• _Work instructions_: Copying exactly, give the lines in the material below from the one with "For every named" to the one with "Brand Impact (125, 2345)", ends included, and nothing besides.

• _The input_:
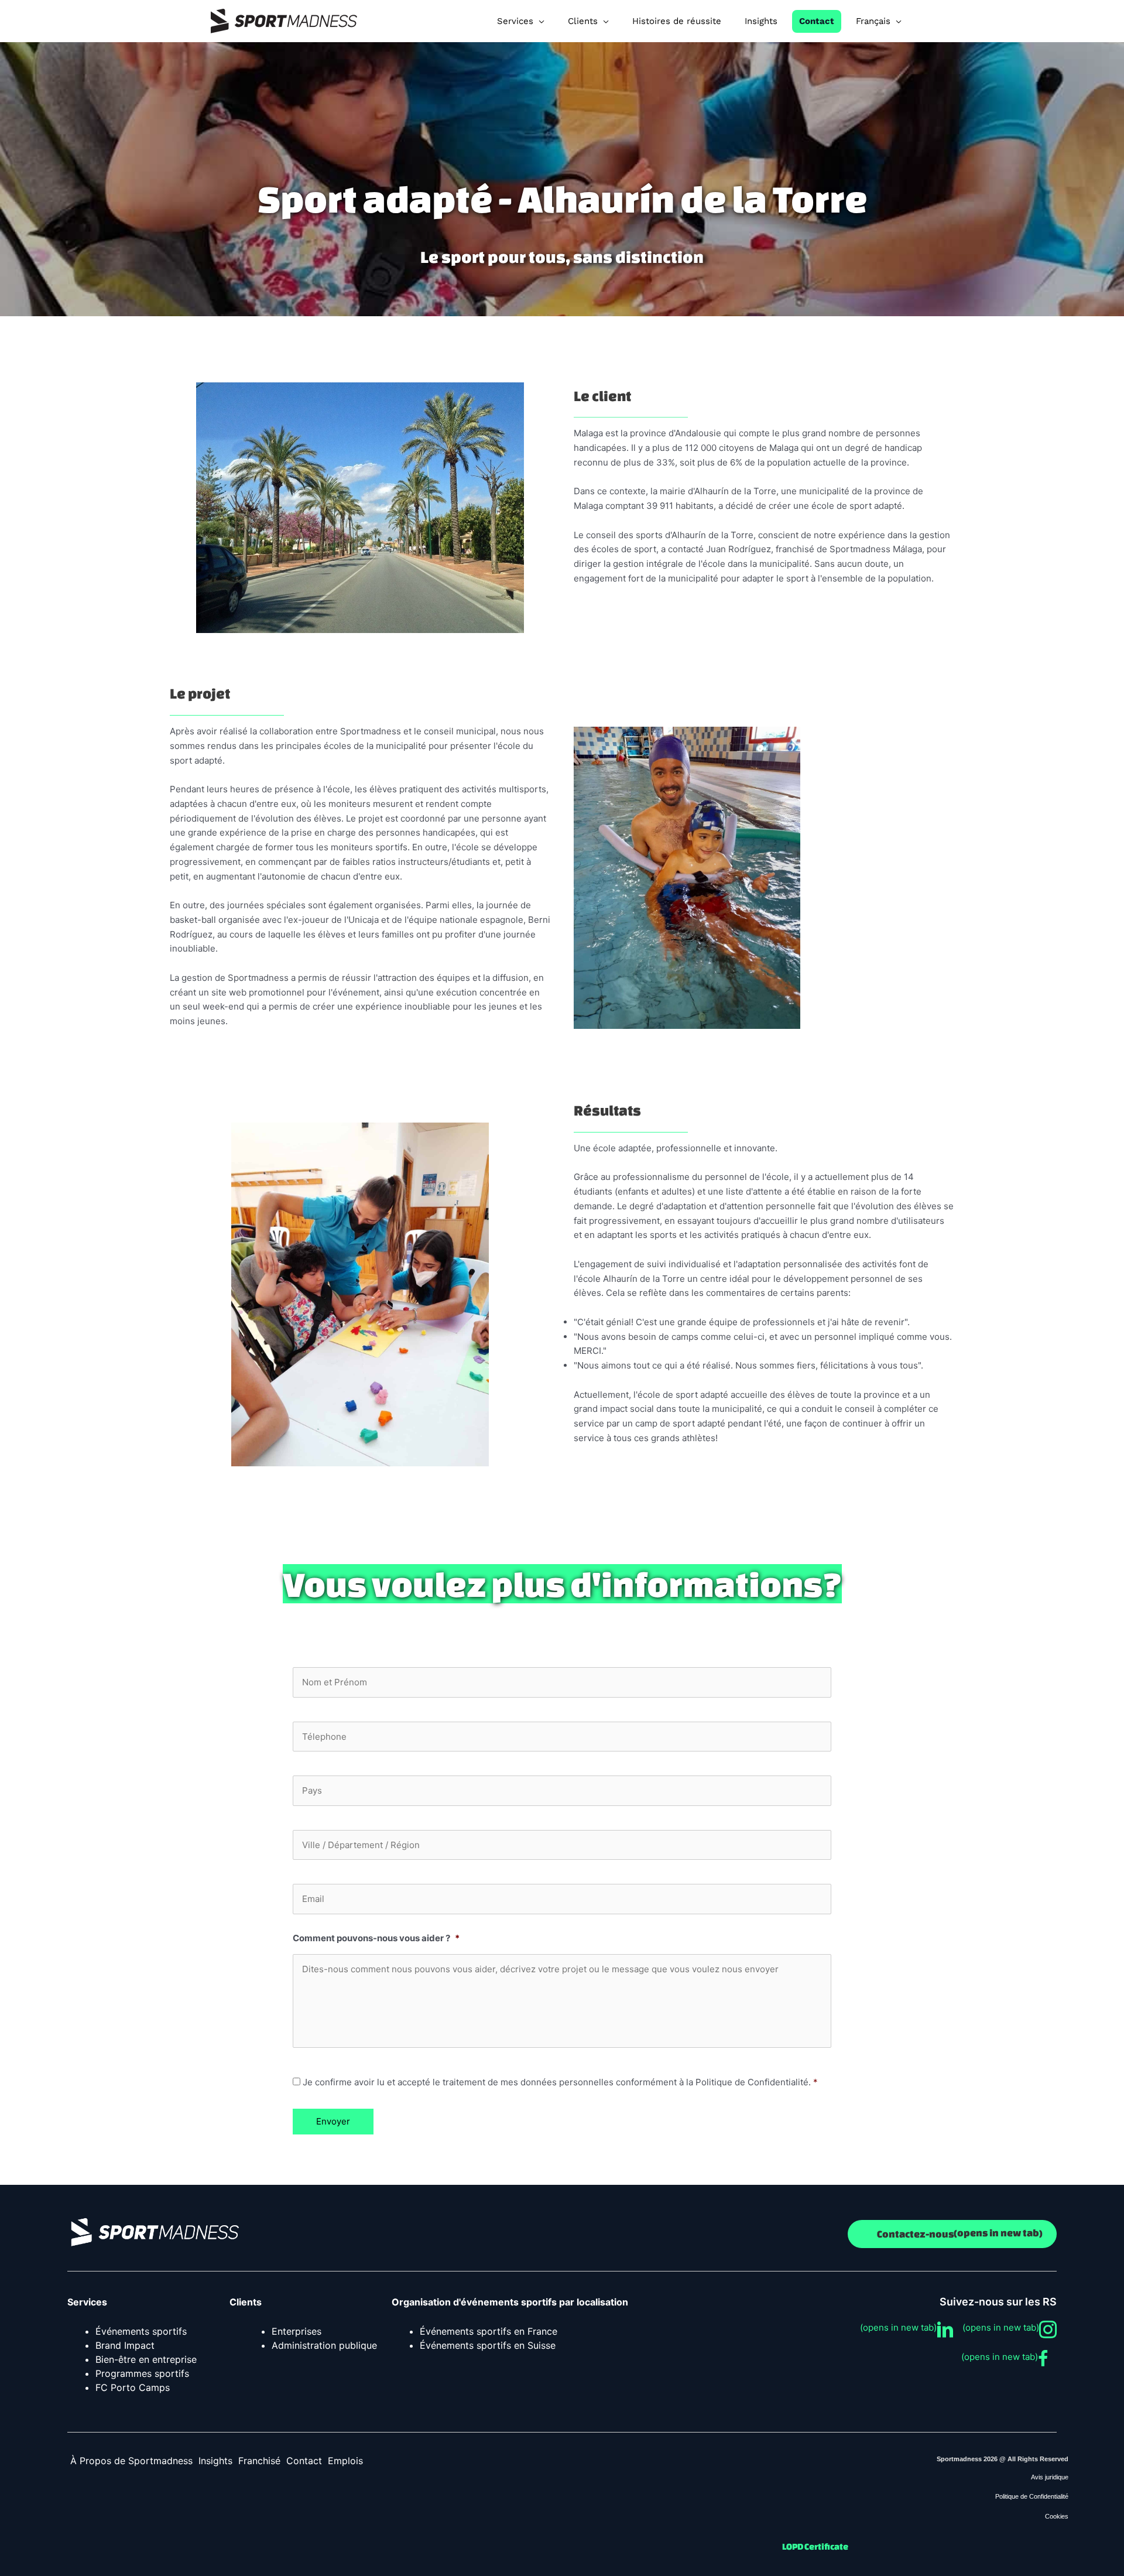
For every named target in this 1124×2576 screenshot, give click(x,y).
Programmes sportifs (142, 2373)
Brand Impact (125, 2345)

--

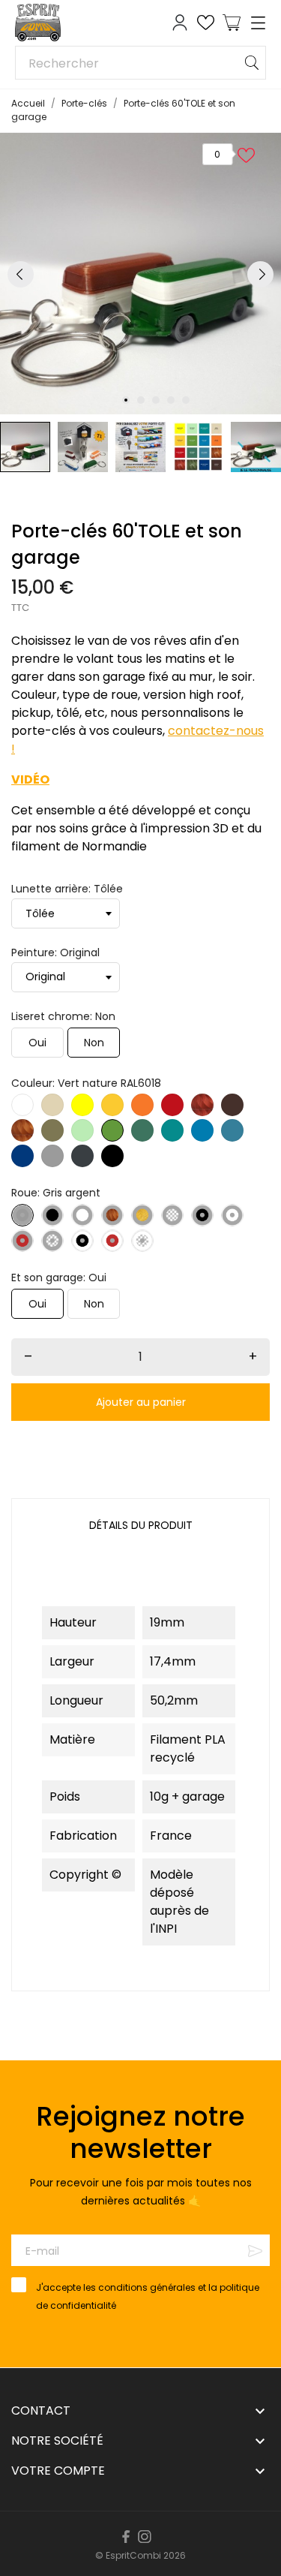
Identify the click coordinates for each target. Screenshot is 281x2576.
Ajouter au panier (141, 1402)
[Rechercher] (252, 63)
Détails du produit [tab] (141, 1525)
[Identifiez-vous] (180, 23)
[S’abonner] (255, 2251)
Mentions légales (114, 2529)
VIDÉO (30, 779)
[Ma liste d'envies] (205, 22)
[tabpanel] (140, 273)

• _Written response_:
For every named target in this 1124×2576 screenshot, give click(x,y).
Programmes sportifs (142, 2373)
Brand Impact (125, 2345)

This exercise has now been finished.